2012-10-14 Thread Ian Mc Phee
I have used both Blue and Green both 1inch thick and the test is can you
smash your fist into a brick wall at full power without damage.  Guess on a
40deg day blue may fail test but passes at all other temps.
Once you see the test you will buy confor foam
Ian McPhee

On 12 October 2012 15:37, Roger Harrop roger_har...@me.com wrote:

 Ian,

 We are about to experiment with some confor layer combinations in our
 ASK21 trainers.

 Can you suggest a quality brand and/or model of Foam cutter/shaper that we
 might add
 to the GCV's workshop for all to use, as hopefully the practice spreads
 across members.

 Roger Harrop

 0400 839 307

 On 11/07/2012, at 9:12 PM, Ian Mc Phee mrsoar...@gmail.com wrote:

 This article from BGA is very worth a read.  People who saw the crash may
 remember after crash he just got out of glider and walked around and I love
 his statement.

 Kiwis must have confor in their gliders while the Poms highly recommend it
 and most club gliders have it.

 I personally believe it should be mandatory in Australian gliders and just
 maybe one person who is now in a wheel chair and was sitting on crap makers
 yellow foam cushions may be walking today.  For those that know confor foam
 give the demo of slamming your fist into 3cm of confor on a brick wall to
 your friends.

 As many who know me know I will never sign out a form 2 unless it has
 confor foam cushion. (nor will I sign out a crap hard to read Altimeter or
 an undercart without decent green -down and red -up)

 Lets hope there are a few more AUS gliders using confor cushions this
 season ou from a wheelchair.

 Treat cost of confor foam as a one off insurance policy which may save you
 from a wheelchair for the rest of your life.

 Ian McPhee



 From: Terry, Ged (UK)
 Date: 11 July 2012 17:36
 Subject: FW: Safety Cushions
 To: Ruth Patching patch...@westnet.com.au, Robert Moore 
 robc...@adam.com.au, r.g.richter r.g.rich...@bigpond.com, JR 
 jma99...@bigpond.net.au, ga...@sharpbuilding.com.au 
 ga...@sharpbuilding.com.au, Dave and Jenne Goldsmith 
 daveandje...@gmail.com


 -Original Message-
 From: off...@gliding.co.uk [mailto:off...@gliding.co.uk]
 Sent: 11 July 2012 08:25
 Subject: Safety Cushions

 --! WARNING ! -- This message
 originates from outside our organisation, either from an external partner
 or from the internet.
 Keep this in mind if you answer this message.
 Follow the 'Report Suspicious Emails' link on IT matters for instructions
 on reporting suspicious email messages.
 

 To: BGA Full and Assistant Instructors

 You will be aware that BGA RP 38 recommends that all glider cockpits
 should be equipped with cushions containing energy absorbing materials.

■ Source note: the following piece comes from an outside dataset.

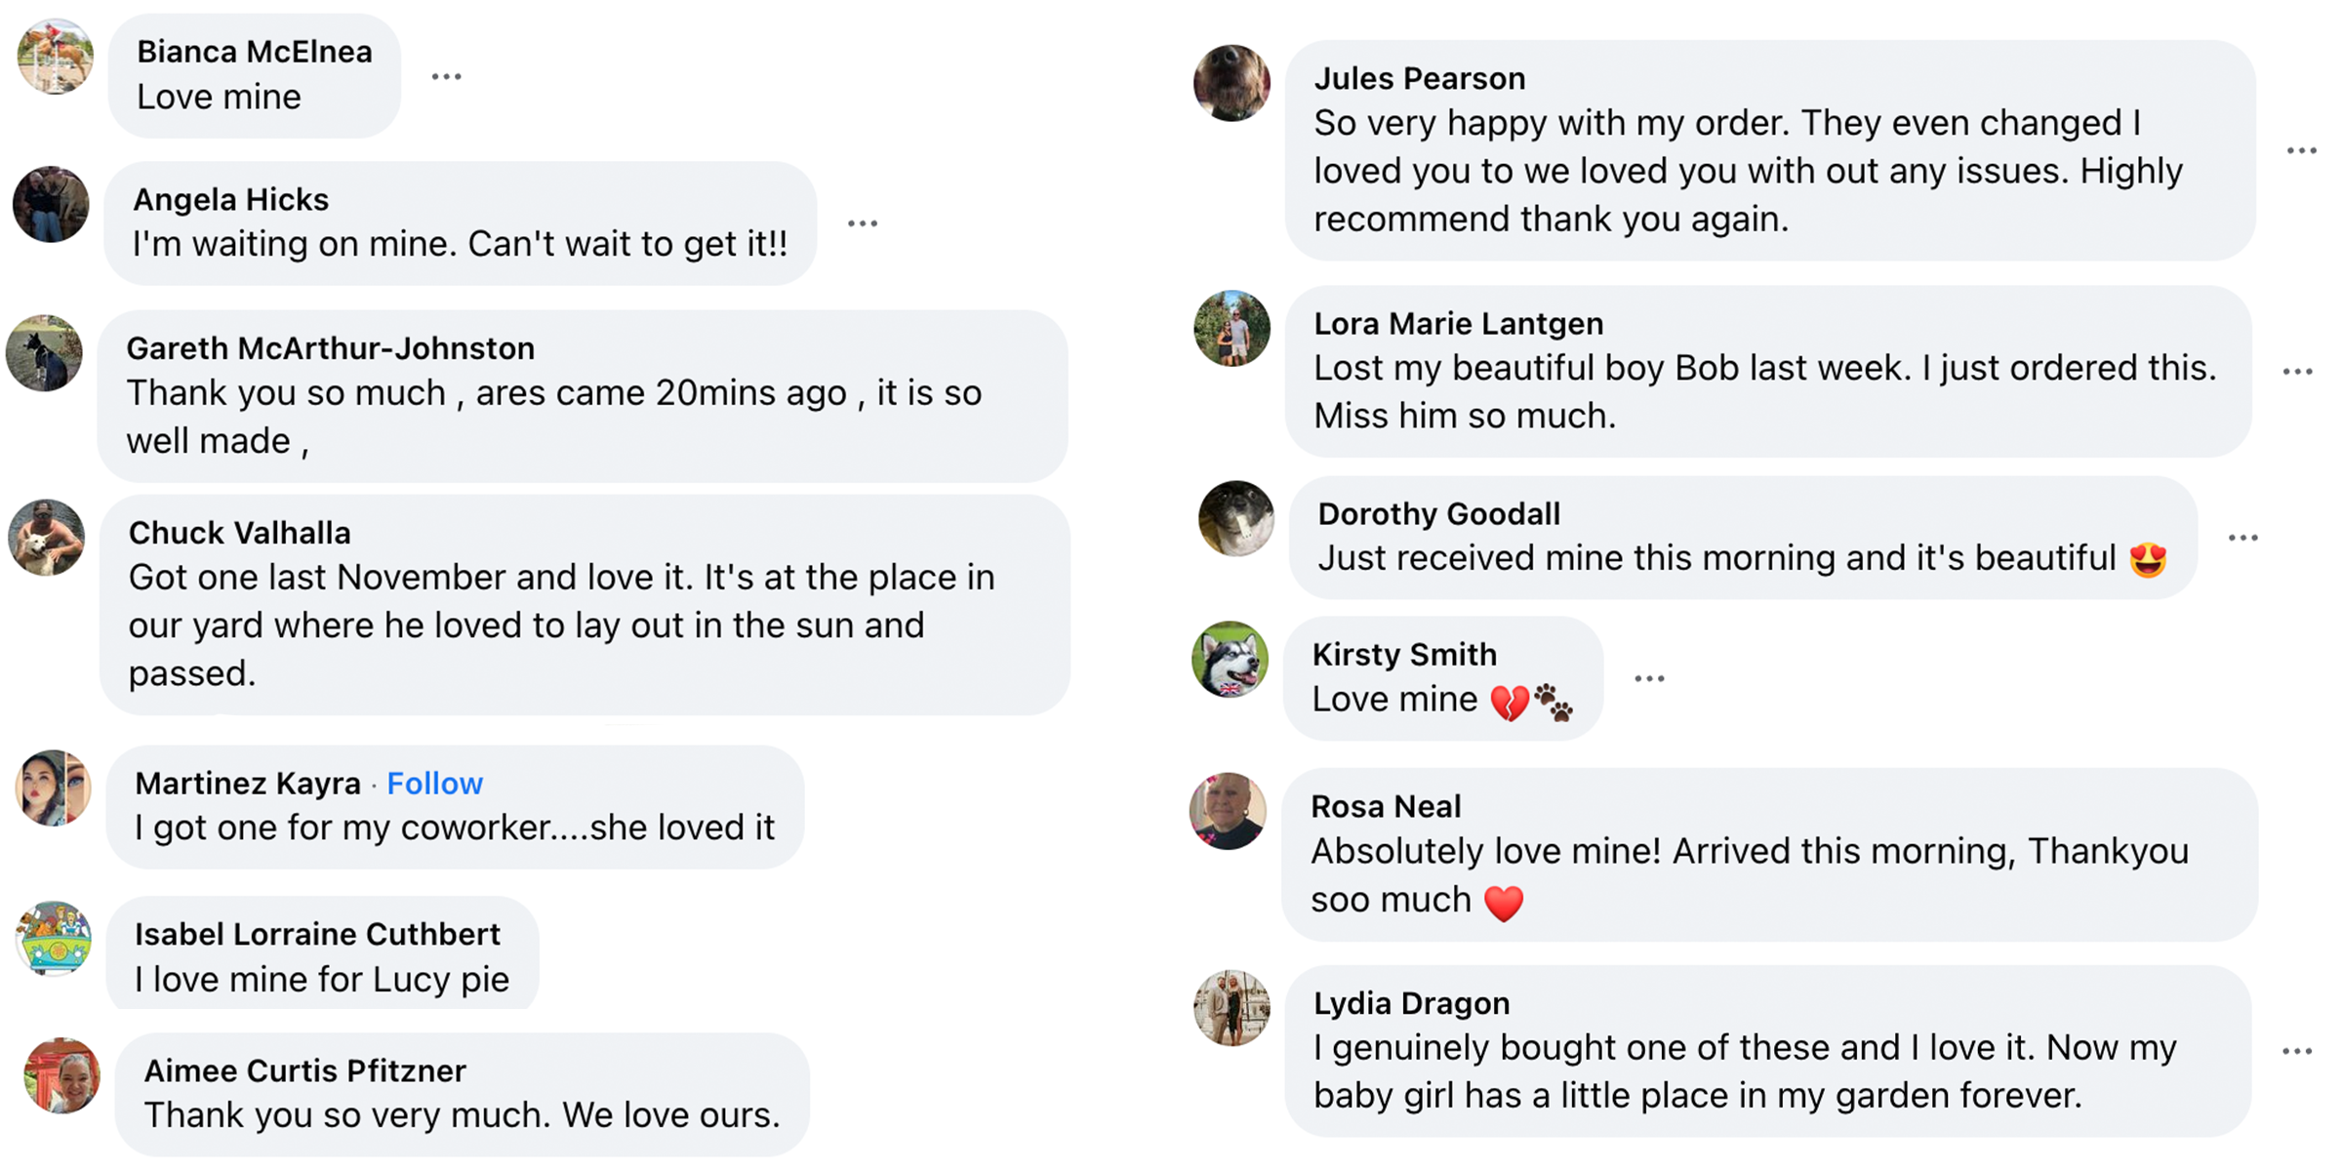Screen dimensions: 2342x1171
Task: Click Bianca McElnea's horse-jumping avatar
Action: pyautogui.click(x=56, y=57)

 These cushions are widely used in club gliders but less so in privately
 owned gliders.

 The BGA has produced a booklet explaining how safety cushions work and how
 they can reduce injury not just in a crash but in the heavy landings that
 occur from time to time on instructing flights. We are hoping the booklet
 will encourage all non-users to install energy absorbent cushions.

 You can download a copy of the booklet from
 http://www.gliding.co.uk/bgainfo/safety/documents/safetyfoam.pdf and your
 CFI has hard copy versions of the booklet for distribution.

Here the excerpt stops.